I can remember early in the proceedings being in a SA meeting on the topic of forgiveness where I had carried a deep-seated hatred and distrust in my mother-in-law because of the hurts caused to us when we got married.

The meeting really hit a nerve and I felt that I needed to forgive her but did not know how to go about it. The speaker said that when we resent it is like drinking the poison and expecting the other person to die! I knew I was sick and did not wish to die just then so I said a prayer “God, I cannot forgive her, but would you be able to forgive her for me”—and a miracle happened. I felt a huge burden lift off my shoulders literally.
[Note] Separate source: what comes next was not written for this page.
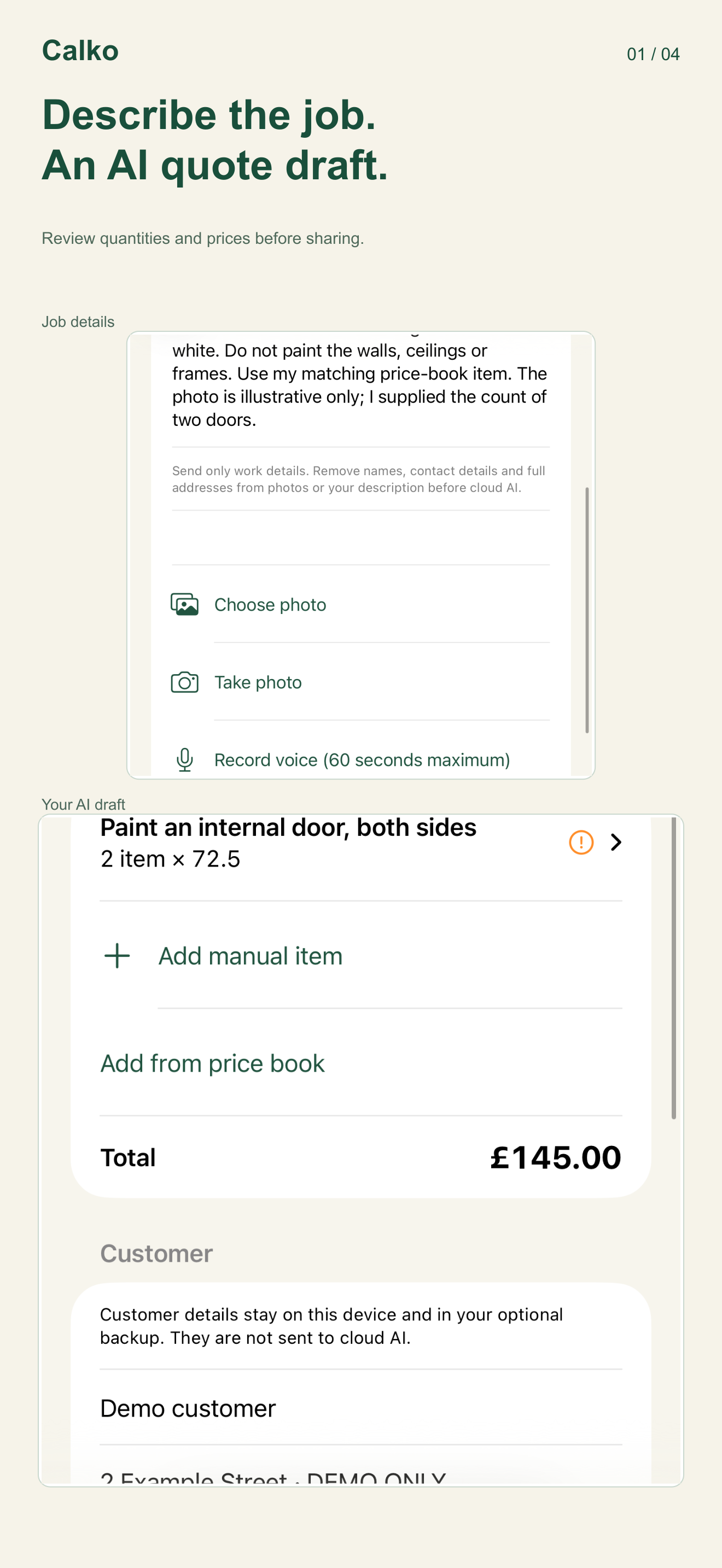Start Record voice (60 seconds maximum)

(x=360, y=759)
I walked away from the meeting floating on air and felt free and happy and released— such is the power of the program and my Higher Power.
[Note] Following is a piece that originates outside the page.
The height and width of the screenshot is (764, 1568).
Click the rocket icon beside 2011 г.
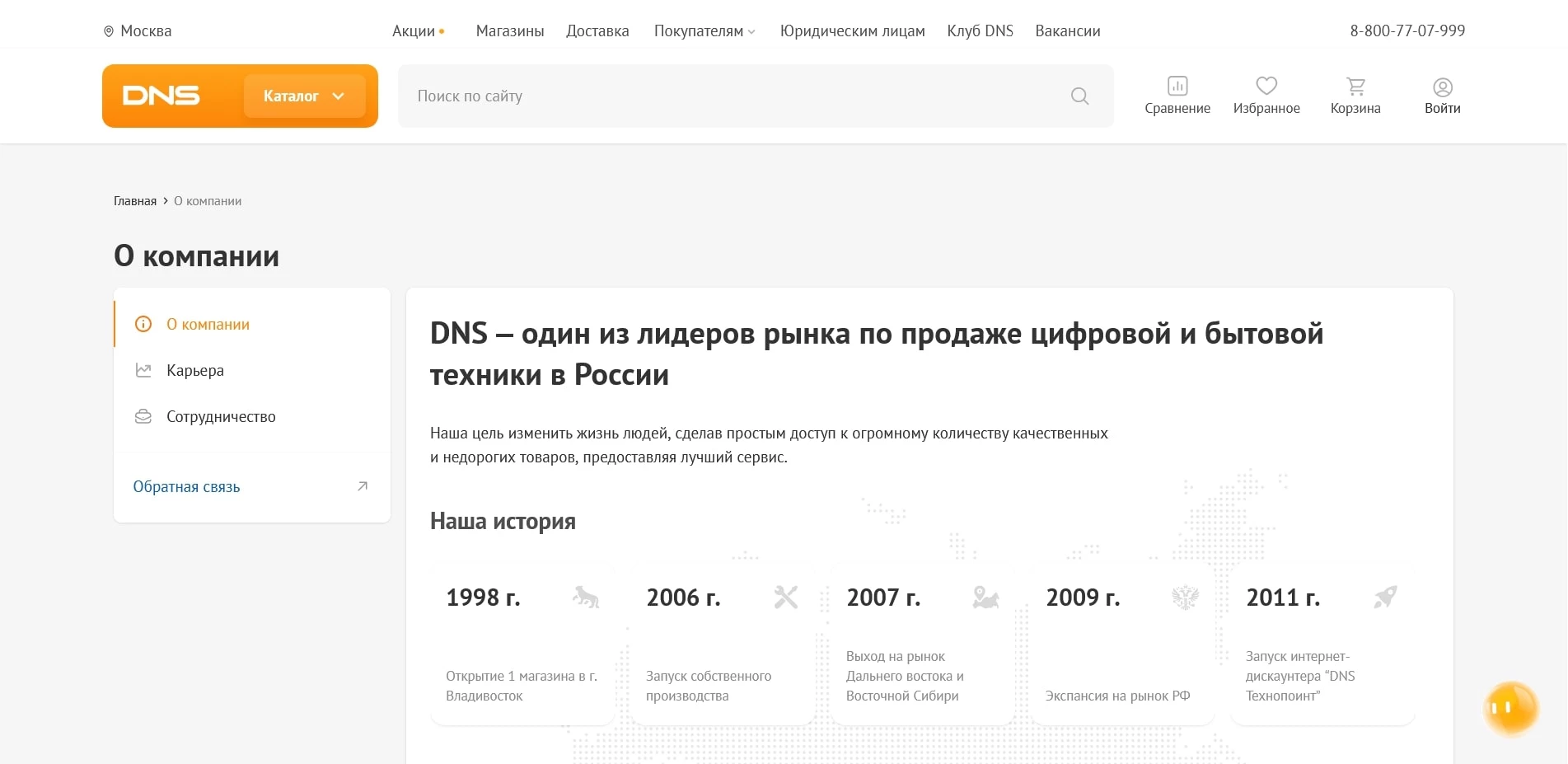[1386, 597]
Service work has been a high priority since joining and I was involved in setting up the first Intergroup in Melbourne and currently hold the position of Chairman and have served in all roles. Intergroup has involvement in organizing State Conferences and also connects to the Australian National Board where I also served as Vice Chairman up to this year and now as a Group Service Representative (GSR).
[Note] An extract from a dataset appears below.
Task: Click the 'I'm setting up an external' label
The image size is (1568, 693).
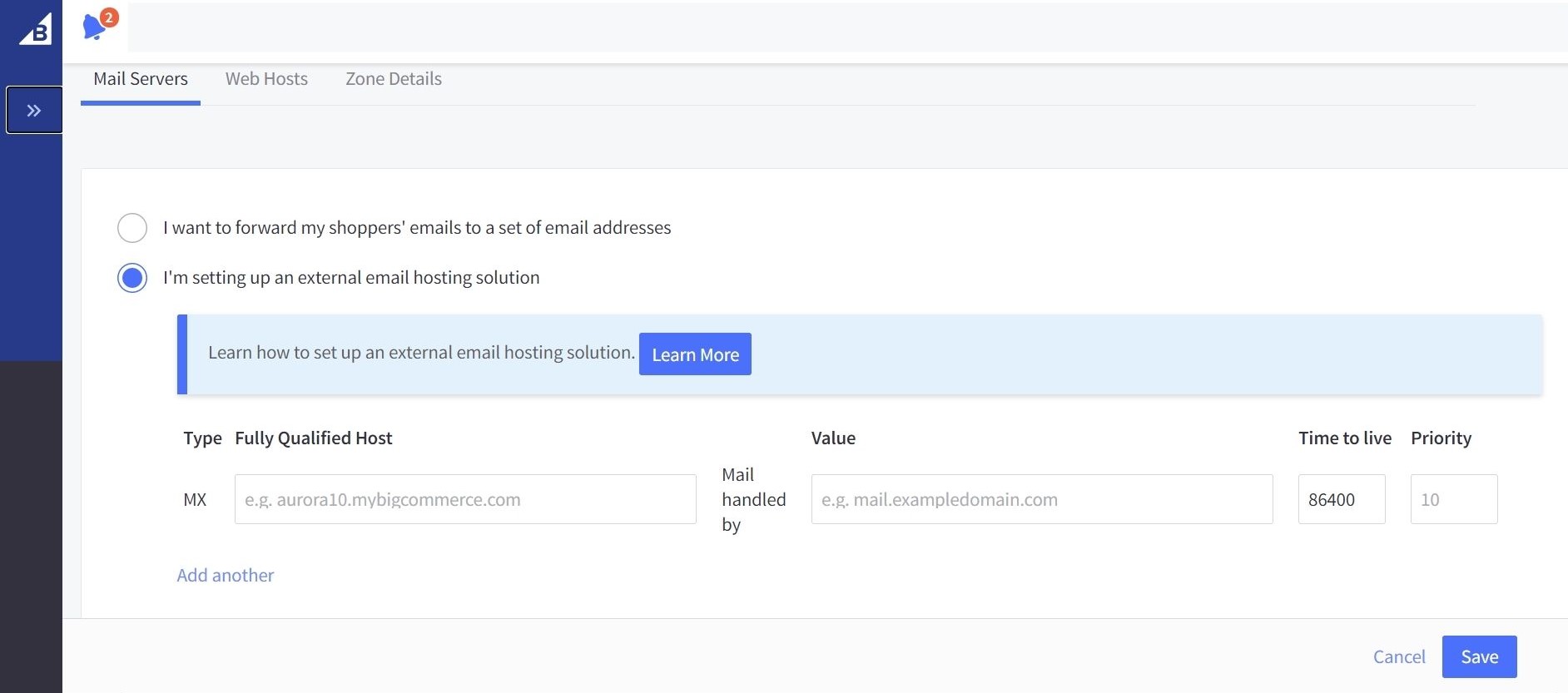Action: [351, 278]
Sponsorship has been ongoing since inception into SA and I have lost count of the 100’s of people I have sponsored since I started but currently have the role of guiding seven sponsees through the Steps. Sponsees come from many places including interstate and overseas and I speak with them weekly and have daily contact via email. Attending conventions has been a great part of my growth and I loved attending my last convention in Chicago where I met some great people and witnessed members with long sobriety and recovery. Attending meetings has been important and I currently attend my home group each Wednesday and also 2-3 other meetings per week which I enjoy.

Summing up, I say that SA is a way of life for me and not just a quick-fix course where I get my Degree or Certificate of Completion and then leave. It has become a way of life and become part of my DNA and progressively over the years has changed my life, my thinking and attitudes to be more in line with those of my Higher Power.